BELARUS: SHAPING THE SPACE FOR CHANGE
BISS II Annual International Conference
November 11-12, 2008, Kyiv, Ukraine
INTRODUCTION
This report features the contributions and discussions of the 2008 BISS conference of BISS in Kyiv in 2008. In fact, taken together they represent a remarkable revealing of current situation in Belarus with many of its essential known “knowns”, known “unknowns”, and due intellectual respect for unknown “unknowns”.
The first conference organized by the Belarusian Institute for Strategic Studies in September 2007 challenged the Belarusian expert community and international experts and politicians working on Belarus with one provocative question: do we need to wait until the end of the current system to have reform and transformation underway in the country. The whole idea that Lukashenka’s regime can reform itself provoked much controversy and was overall met with a sharply critical reaction. One year afterwards, this new, provocative vision of Belarus, the one of authoritarian transformation that may eventually pave the way for a more profound political change, has all but become a truism.
Indeed, the beginning of economic reform, the reconfiguration of the national elite, and the tectonic shifts in the country’s foreign relations all proved that Belarus was on the move.
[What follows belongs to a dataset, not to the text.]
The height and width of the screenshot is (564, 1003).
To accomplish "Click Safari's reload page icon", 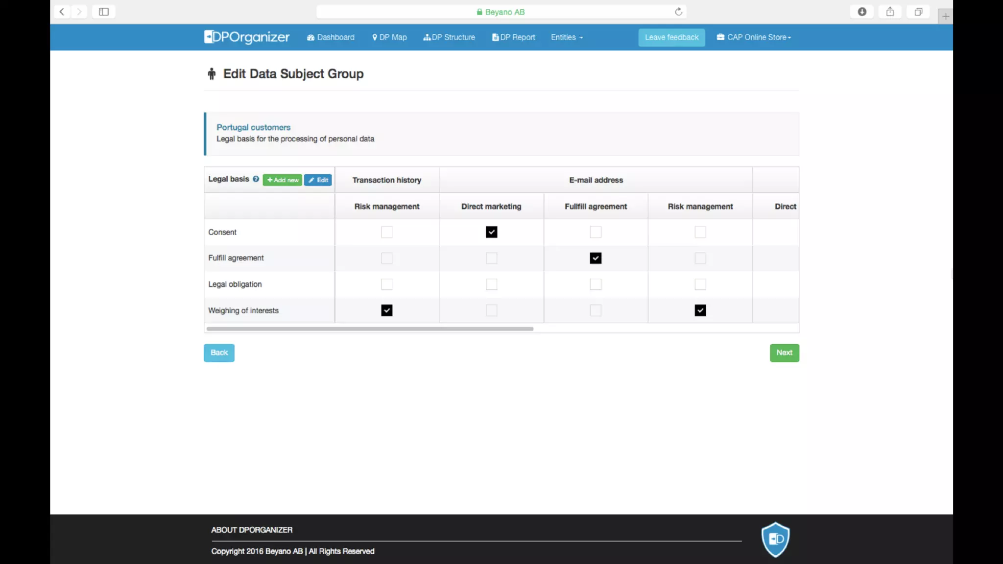I will pos(678,12).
The fundamental changes in the international context provoked by the Georgia-Russia armed conflict in August 2008 and the worldwide financial crisis
framed a situation in which changes in Belarus, while still forced and accepted by the regime as a matter of last resort, may well be irreversible. And while the direction of change in Belarus is by now more or less clear, its final destination remains a mystery.
• Can a new sustainable economic system be born, and whether a new market economy would harmonize itself with the undemocratic rule?
• For how long can this equilibrium linger on?
The second annual conference of the Belarusian Institute for Strategic Studies, carried out in Kiev, Ukraine, on 11-12 November 2008, was organized as a forum to reflect on the nature and the direction of the ongoing economic, political, and social changes in Belarus – and to go far beyond that. The participants, among whom there were leading Belarusian and international experts, politicians, diplomats, civil society activists, and the press, were challenged by the organizers with a rovocative and controversial idea: is it possible, on the basis of what had happened in the course of the past two years, that Belarus would not only begin reforming but would engage in a genuine geopolitical turnaround that would eventually pave the way for Europeanization of the country? If so, what can and should be done to promote this change?
While the idea of ‘European’ Belarus under Lukashenka was too far-fetched to many participants, the hosts of the BISS 2008 conference were right to state that most facts and trends touched by the BISS conference in September 2007 have come true. Prognosing in hard time of (global financial) crisis has always been ungrateful task. Therefore, it is likely, and in some cases even most likely, that the reality of 2009 may well “overtake” the conference’s anticipation articulated in this report Overall, the conference have reached reasonably broad consensus that the space for changes – both domestically and international - has been opened. Now, true question of a day is: “How to fill a gap”. Paradoxically, the space for innate and outer changes in Belarusian society and context is there despite the impression from outside of a politically ossified entity.
Obvious, in terms of incumbent leadership in Belarus, the question is not whether president Lukashenka is willing to effect changes to the status quo; rather he is to embark on certain transformational shifts in the face at objective geopolitical and social-economic realities brought by the changing contexts of the Belarus-Russia political and economic relations, the Caucasus conflict, and particular the worldwide financial crisis and its upcoming consequences.
Conference participants noted that the economic and social model that came to the existence in the 1990s began to erode. This reflects in the transformation of the social base of the regime, the changing nature of its implicit social contract with the society, and the changing composition of the power elite. While this is not automatically bringing forth a democratic chance, a new window of opportunity for unleashing evolutionary transformative processes, extending the space for economic and social freedom, and modernizing the Belarusian economy and society, is in the making.